▶ _WHAT NEEDS TO BE DONE_
In the listing below, start your output at the line with "Given: Select the Ask search engine option" and end it after the line with "720x1280 pixels.", copying every line exactly.

▶ _EXTRACTED INFORMATION_
---*---
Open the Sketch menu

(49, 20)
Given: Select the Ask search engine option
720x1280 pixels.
---*---
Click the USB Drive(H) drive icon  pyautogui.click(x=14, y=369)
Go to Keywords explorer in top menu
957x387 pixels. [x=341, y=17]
---*---
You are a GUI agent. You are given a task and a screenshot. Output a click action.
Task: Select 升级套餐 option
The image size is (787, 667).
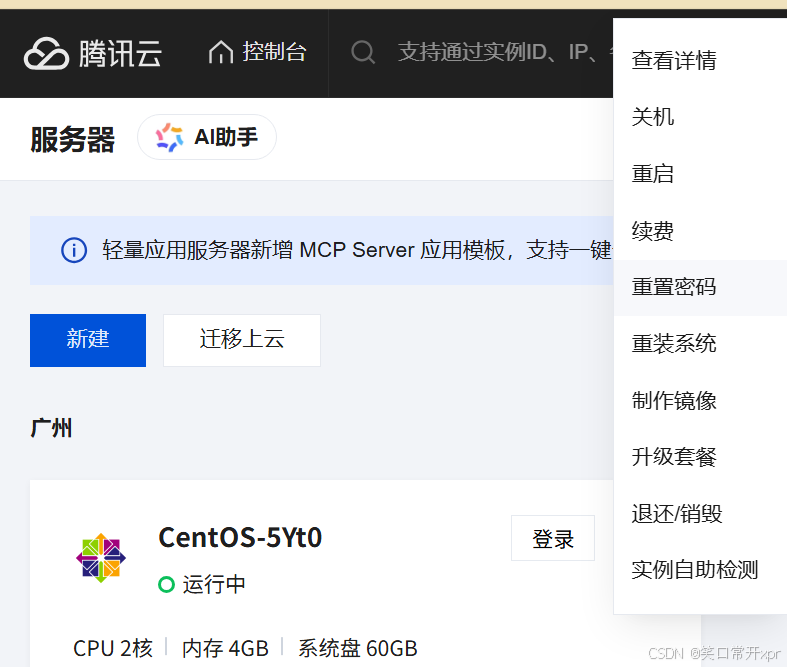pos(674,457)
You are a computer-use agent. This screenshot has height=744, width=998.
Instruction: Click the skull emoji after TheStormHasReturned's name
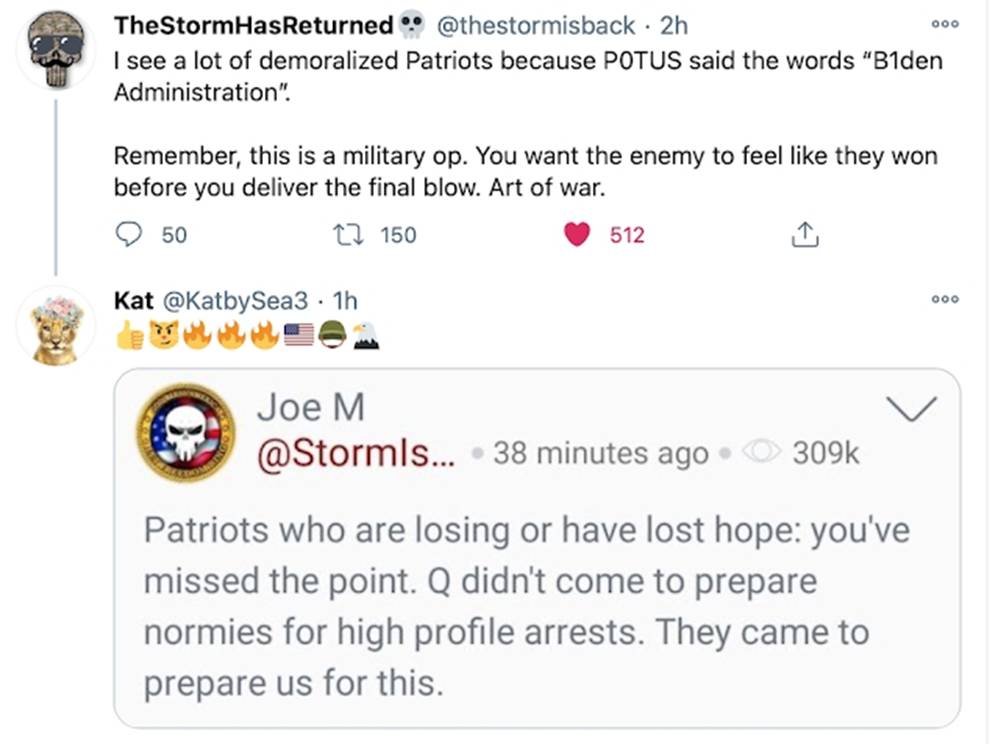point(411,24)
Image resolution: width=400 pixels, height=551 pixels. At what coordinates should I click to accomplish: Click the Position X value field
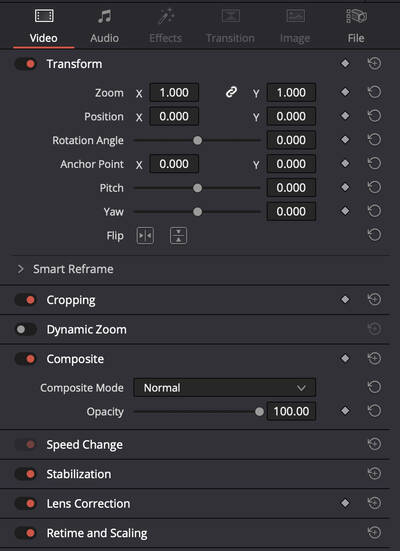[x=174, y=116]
---*---
▶ _ANSWER FOR THIS EXERCISE_
Given: Select the Ask search engine option
720x1280 pixels.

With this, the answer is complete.